TASK PROMPT |
Which lines in the material below contain the string "number"? Copy out each of those lines in full.

Rows taken from a dataset |
====

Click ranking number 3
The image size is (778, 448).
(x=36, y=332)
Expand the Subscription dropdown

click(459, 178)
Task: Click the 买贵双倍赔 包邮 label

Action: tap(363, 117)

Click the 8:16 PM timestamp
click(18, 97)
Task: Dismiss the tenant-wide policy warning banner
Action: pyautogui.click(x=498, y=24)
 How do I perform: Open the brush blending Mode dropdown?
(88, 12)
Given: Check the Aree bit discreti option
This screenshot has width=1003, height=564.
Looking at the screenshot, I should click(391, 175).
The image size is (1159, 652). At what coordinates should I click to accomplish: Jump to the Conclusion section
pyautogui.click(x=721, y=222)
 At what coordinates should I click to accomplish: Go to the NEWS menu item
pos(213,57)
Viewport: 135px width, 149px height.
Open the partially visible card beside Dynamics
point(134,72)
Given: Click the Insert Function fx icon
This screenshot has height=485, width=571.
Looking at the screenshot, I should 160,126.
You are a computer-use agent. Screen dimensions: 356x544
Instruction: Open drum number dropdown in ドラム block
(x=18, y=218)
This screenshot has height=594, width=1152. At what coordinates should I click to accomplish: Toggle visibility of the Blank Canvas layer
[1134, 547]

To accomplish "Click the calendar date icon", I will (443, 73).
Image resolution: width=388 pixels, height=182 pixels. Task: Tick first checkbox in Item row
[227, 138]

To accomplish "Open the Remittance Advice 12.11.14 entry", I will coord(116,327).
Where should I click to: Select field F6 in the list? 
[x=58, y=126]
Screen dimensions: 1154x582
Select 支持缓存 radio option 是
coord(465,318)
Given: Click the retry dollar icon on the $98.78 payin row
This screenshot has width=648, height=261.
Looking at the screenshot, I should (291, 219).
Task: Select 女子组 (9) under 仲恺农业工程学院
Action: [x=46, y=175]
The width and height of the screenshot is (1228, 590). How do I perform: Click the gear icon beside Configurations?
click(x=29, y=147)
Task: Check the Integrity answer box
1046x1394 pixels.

====

ANSWER FOR THE TASK |
Click ranking number 3
Instruction: Open drum number dropdown in ドラム block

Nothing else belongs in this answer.